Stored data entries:
● ● ● ● ●

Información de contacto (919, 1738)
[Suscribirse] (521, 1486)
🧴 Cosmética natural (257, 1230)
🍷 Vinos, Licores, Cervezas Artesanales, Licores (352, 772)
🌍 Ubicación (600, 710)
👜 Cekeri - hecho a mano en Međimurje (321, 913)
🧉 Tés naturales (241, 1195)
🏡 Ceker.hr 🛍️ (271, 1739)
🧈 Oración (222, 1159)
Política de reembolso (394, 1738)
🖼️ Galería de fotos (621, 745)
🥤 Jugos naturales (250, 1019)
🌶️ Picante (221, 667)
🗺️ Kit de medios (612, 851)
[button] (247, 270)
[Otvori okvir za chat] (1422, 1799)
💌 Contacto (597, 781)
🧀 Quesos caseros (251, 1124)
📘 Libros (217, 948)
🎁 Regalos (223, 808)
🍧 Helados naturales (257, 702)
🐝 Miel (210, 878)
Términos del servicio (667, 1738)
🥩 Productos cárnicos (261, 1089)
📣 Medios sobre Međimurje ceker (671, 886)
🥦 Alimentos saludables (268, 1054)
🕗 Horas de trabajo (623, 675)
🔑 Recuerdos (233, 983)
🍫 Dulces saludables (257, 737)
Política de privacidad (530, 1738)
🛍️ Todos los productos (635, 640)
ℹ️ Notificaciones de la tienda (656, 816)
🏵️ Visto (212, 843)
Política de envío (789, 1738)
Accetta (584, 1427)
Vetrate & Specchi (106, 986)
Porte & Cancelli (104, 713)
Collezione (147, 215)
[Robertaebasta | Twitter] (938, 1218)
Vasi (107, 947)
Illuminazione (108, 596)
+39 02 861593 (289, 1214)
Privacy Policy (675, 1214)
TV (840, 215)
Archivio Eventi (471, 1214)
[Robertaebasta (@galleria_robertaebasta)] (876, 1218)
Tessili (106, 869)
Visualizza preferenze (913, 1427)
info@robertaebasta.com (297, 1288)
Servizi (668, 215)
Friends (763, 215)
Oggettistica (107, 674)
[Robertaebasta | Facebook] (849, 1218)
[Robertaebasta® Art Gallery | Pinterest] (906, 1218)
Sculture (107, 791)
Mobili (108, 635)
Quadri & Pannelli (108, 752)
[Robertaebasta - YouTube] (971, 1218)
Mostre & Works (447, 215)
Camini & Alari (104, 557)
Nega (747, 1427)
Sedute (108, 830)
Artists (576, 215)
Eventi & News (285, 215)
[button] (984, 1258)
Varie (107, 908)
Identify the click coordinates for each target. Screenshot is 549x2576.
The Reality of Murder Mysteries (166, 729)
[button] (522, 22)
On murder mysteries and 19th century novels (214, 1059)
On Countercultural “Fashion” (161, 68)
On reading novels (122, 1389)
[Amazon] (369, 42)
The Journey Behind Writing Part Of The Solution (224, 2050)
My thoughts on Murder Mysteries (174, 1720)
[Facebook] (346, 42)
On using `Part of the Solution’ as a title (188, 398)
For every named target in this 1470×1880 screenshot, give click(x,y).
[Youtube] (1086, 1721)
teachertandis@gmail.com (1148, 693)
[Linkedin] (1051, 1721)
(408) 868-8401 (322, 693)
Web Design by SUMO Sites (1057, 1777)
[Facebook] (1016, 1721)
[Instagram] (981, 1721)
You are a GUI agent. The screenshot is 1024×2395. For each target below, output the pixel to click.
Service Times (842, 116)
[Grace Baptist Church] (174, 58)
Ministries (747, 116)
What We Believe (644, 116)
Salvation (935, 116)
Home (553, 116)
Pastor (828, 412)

● ● ● ● ●

- [Work to be completed]:
Find every line of the data above that holds the word "naturales", then state how many there are and nothing else.

- [Answer space]:
3